ELKHART — Mayor Tim Neese said he has yet to contact the U.S. Department of Justice to request an investigation of the Elkhart Police Department to address allegations of excessive force.
A day earlier, an Indiana State Police spokesman said the state law enforcement agency had declined the mayor's request to conduct such an investigation and suggested the city approach the Justice Department.
Neese said one of the city's attorneys is looking into the feasibility of getting the Justice Department on the job but that nothing had been confirmed. The DOJ may well decline such a request, as it has moved away from investigating police departments under the Trump administration.
"If they're not going to do it, then I'm not certain we have many other options. We'll just follow up with what we already looked into," Neese said.
A town hall meeting, which took place Tuesday evening at the High Dive Park Pavilion, had more people than chairs. Many were eager to ask questions and to show their unhappiness with the police and mayor — or the way the police department is being treated.

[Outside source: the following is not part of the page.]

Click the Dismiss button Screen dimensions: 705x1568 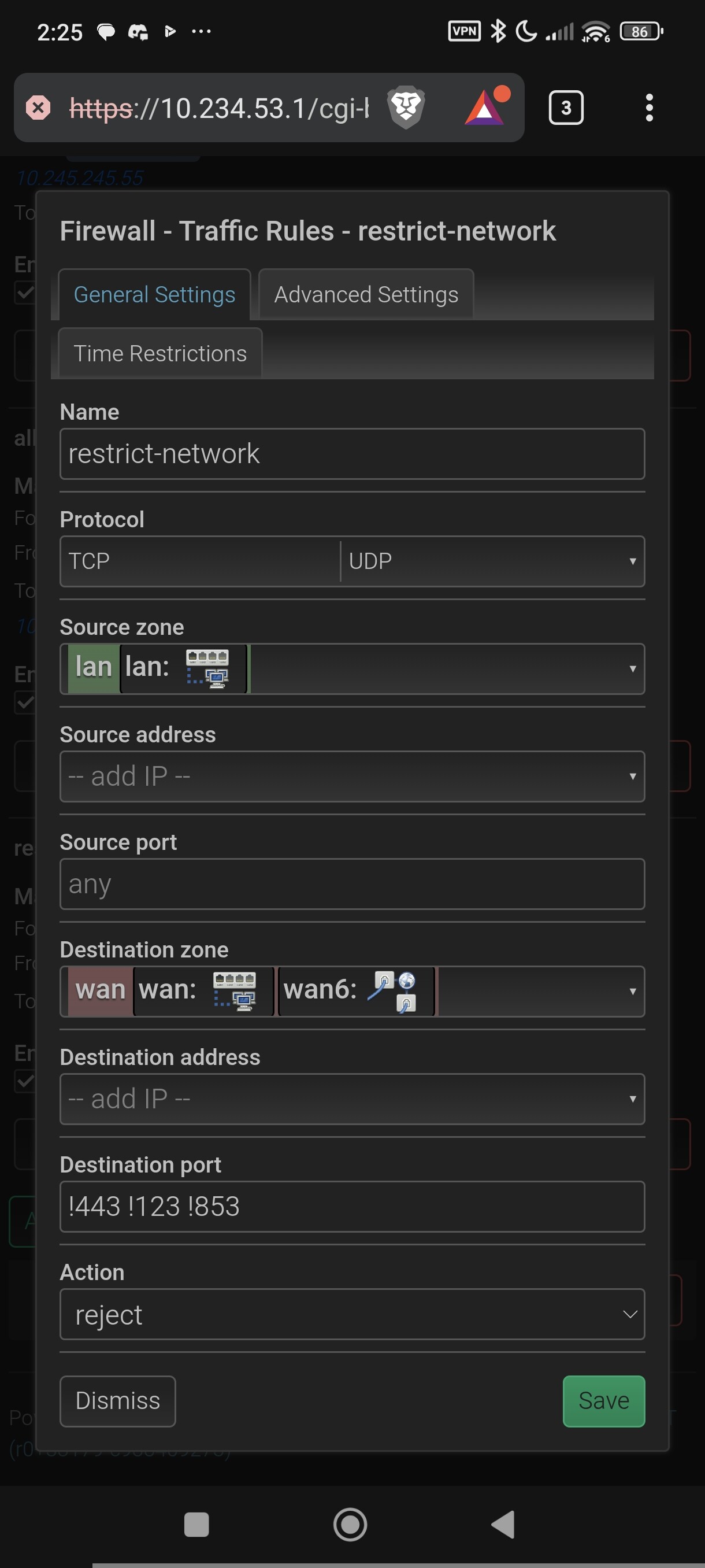coord(117,1400)
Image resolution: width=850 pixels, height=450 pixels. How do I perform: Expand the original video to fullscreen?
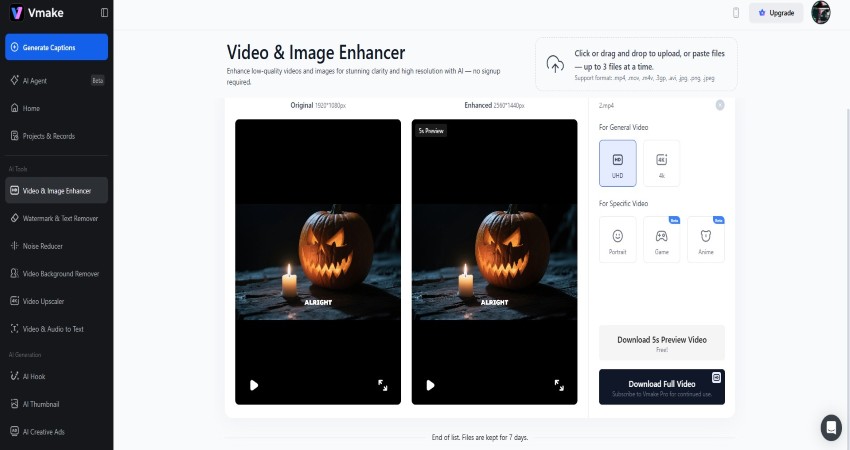pos(383,385)
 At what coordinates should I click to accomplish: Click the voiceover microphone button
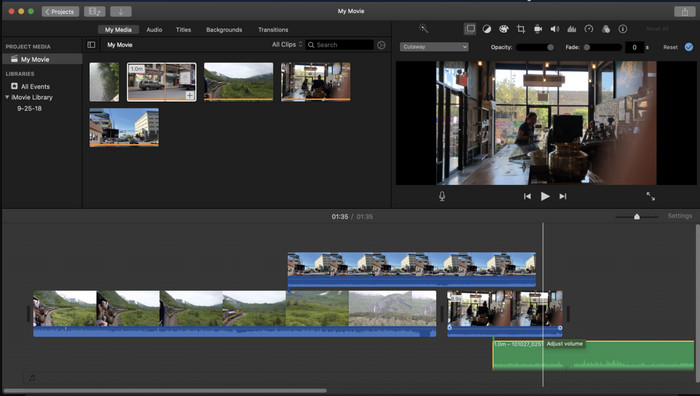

Many criticized Police Chief Ed Windbigler for his handling of the case and his leadership of the department. Windbigler was not at the town hall.
Neese did not directly answer a question after the meeting about whether he has faith that Windbigler is the best person for the job.
"At this point everyone is being assessed in terms of their involvement with regard to the video," he said.
Assistant Chief Todd Thayer, the highest-ranking officer at the event, was critical of the reporting that lead to the release of a video showing Cpls. Cory Newland and Joshua Titus beating a handcuffed man, Mario Guerrero Ledesma, to the ground.
"Our department has been shamed by this, and to what purpose?" he said. "October last year we started getting public information requests from this reporter we'd never heard of, Christian Sheckler. Who is this guy?"